Créé en 2020 dans le cadre de la stratégie nationale de promotion de l’entrepreneuriat, le FOGEC se positionne comme un mécanisme de garantie destiné à faciliter l’accès au crédit bancaire pour les entrepreneurs congolais.
« Le FOGEC finance les projets des jeunes Congolais, y compris ceux de la diaspora. Toutefois, ces projets doivent être générateurs de revenus et justifier d’au moins six mois d’existence », a expliqué Laurent Munzemba, insistant sur la nécessité de structurer et formaliser les initiatives entrepreneuriales.
Il a également précisé le rôle fondamental de son institution dans le système financier.
« Le FOGEC se doit de garantir les banques contre toutes les craintes qu’elles peuvent exprimer quant à l’octroi des crédits aux demandeurs de financement de projets », a-t-il souligné.
Sur le plan des performances, le Directeur général a présenté un bilan qu’il qualifie d’encourageant.
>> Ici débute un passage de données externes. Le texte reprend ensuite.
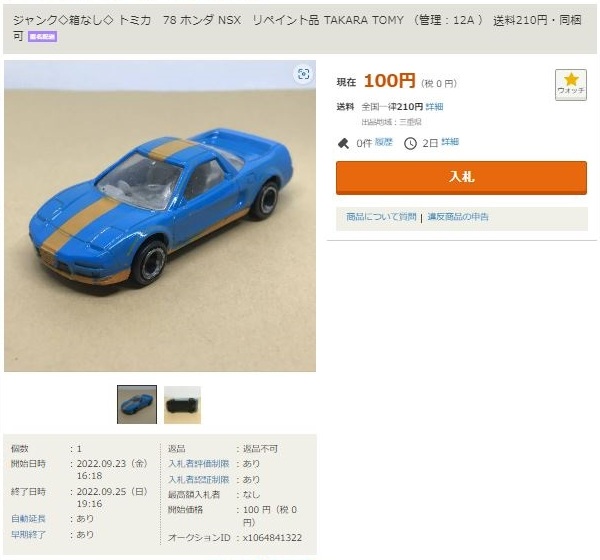This screenshot has height=560, width=600.
Task: Open 商品について質問 question link
Action: click(381, 217)
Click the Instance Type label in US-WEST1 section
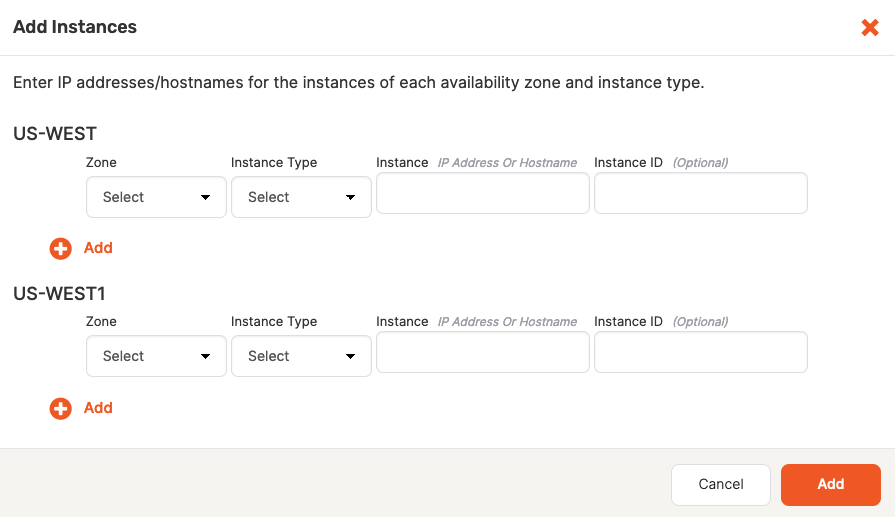Screen dimensions: 895x517 pyautogui.click(x=273, y=322)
Depuis sa mise en œuvre, le FOGEC a accompagné plus de 450 PME et contribué à la création de plus de 4 000 emplois directs et indirects.
« Grâce aux crédits que nous facilitons, nous avons réussi à créer plus de 4 000 emplois », a-t-il affirmé, mettant en avant l’impact concret de l’institution sur le tissu économique national.
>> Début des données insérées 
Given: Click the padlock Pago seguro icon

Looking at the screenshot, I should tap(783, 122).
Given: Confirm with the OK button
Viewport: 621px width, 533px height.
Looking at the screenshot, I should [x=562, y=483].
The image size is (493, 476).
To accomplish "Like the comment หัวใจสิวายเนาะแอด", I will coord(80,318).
Le montant total des financements mobilisés dépasse 5,3 millions de dollars américains, avec une montée progressive du plafond de financement, passé de 50 000 à 300 000 dollars, afin de soutenir des projets de plus grande envergure.
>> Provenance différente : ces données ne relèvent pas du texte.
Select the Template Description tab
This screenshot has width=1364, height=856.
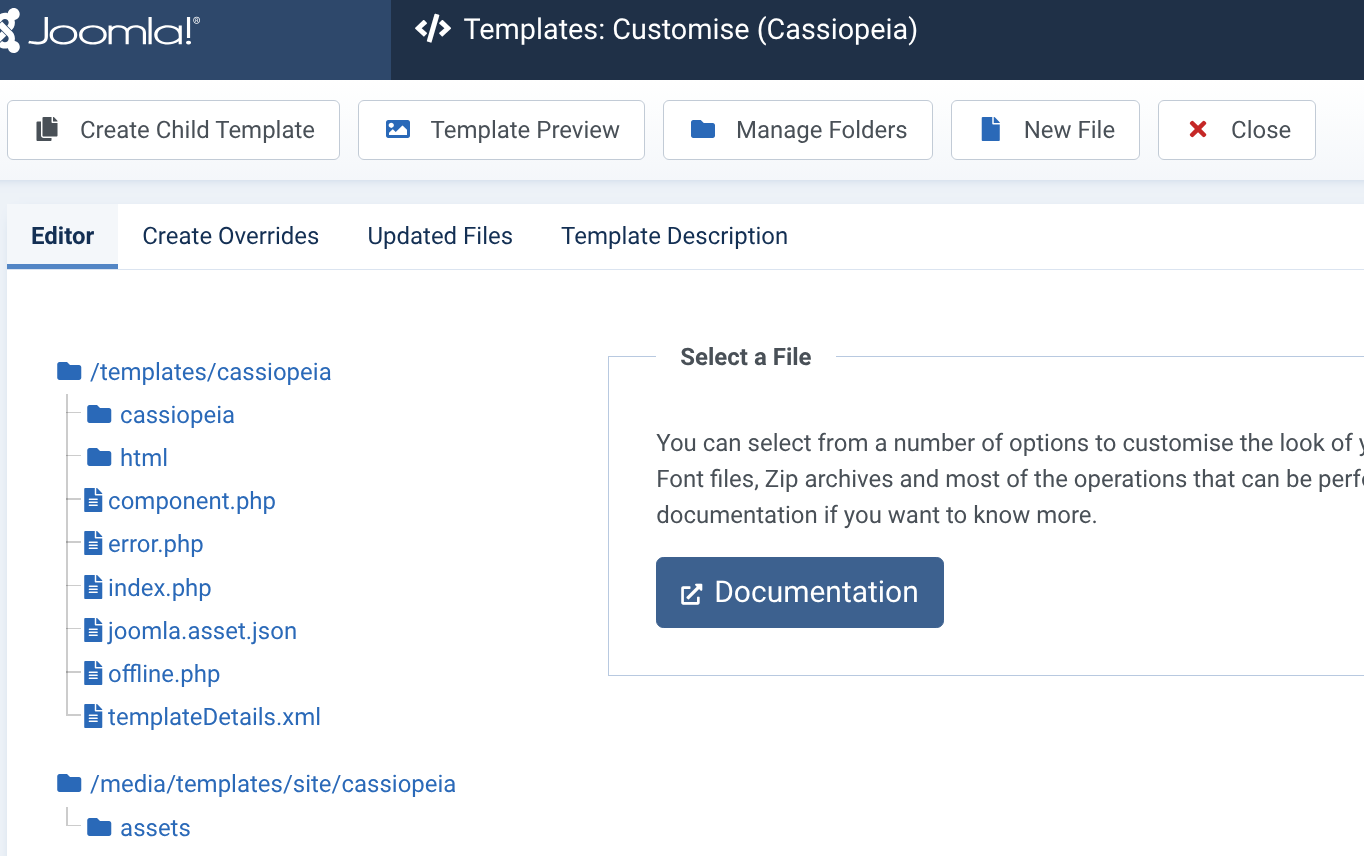coord(674,237)
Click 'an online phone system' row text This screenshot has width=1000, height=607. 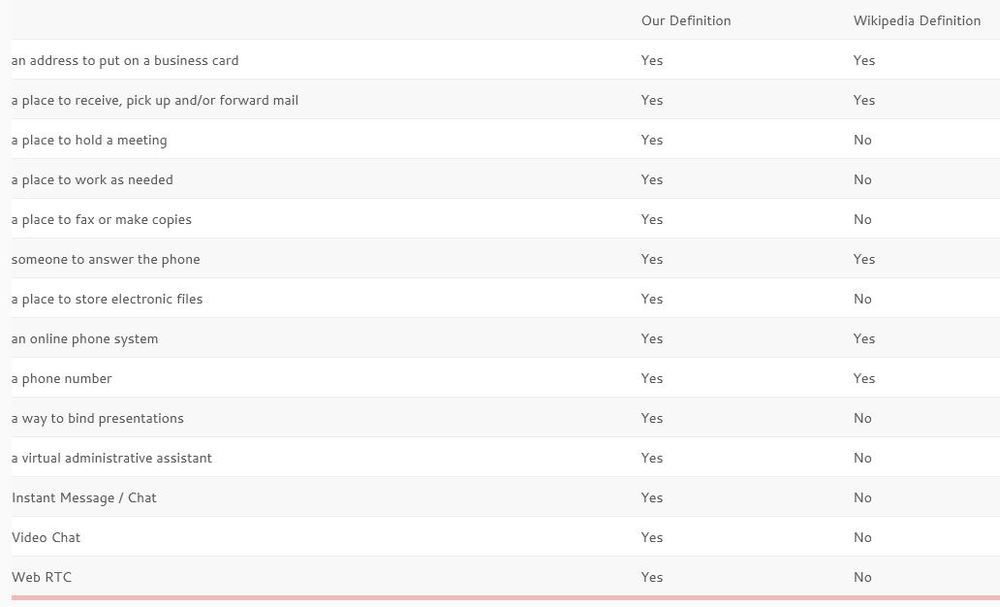click(85, 339)
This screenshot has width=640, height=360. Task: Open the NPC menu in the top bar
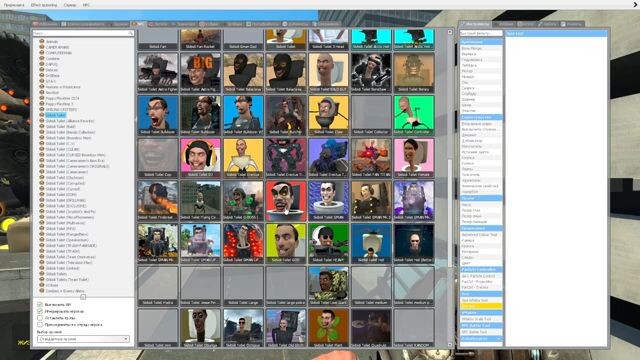tap(86, 5)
Laurent Munzemba a reconnu les difficultés initiales liées à la méfiance des banques vis-à-vis du mécanisme de garantie. Pour y remédier, le FOGEC a dû recourir à des garanties en liquidités afin de sécuriser les premiers financements.
« Au départ, les banques ne faisaient pas confiance au mécanisme. Nous avons dû recourir à des garanties en cash pour sécuriser les crédits », a-t-il expliqué, évoquant une phase transitoire aujourd’hui dépassée grâce à la montée en crédibilité de l’institution.
Selon lui, cette évolution démontre un renforcement progressif de la confiance entre l’État et les partenaires financiers, condition essentielle à l’élargissement de l’accès au financement.
Clôturant son intervention, le DG du FOGEC a tenu à lever toute ambiguïté sur la nature de son institution.
« Le FOGEC est un instrument national ; ce n’est pas un outil politique. Je n’ai aucun pouvoir d’accompagner les projets d’un parti », a-t-il éclairé.
Il a insisté sur le fait que seuls les projets répondant aux critères techniques et économiques sont retenus, indépendamment de toute affiliation politique.
Laurent Munzemba a ainsi mis en avant une institution en pleine consolidation, devenue un levier stratégique de financement indirect, de création d’emplois et de structuration de l’entrepreneuriat congolais.
Dans un contexte de transformation économique progressive, le FOGEC s’impose comme un acteur clé de la politique de développement, contribuant à bâtir une économie plus inclusive et tournée vers la production nationale.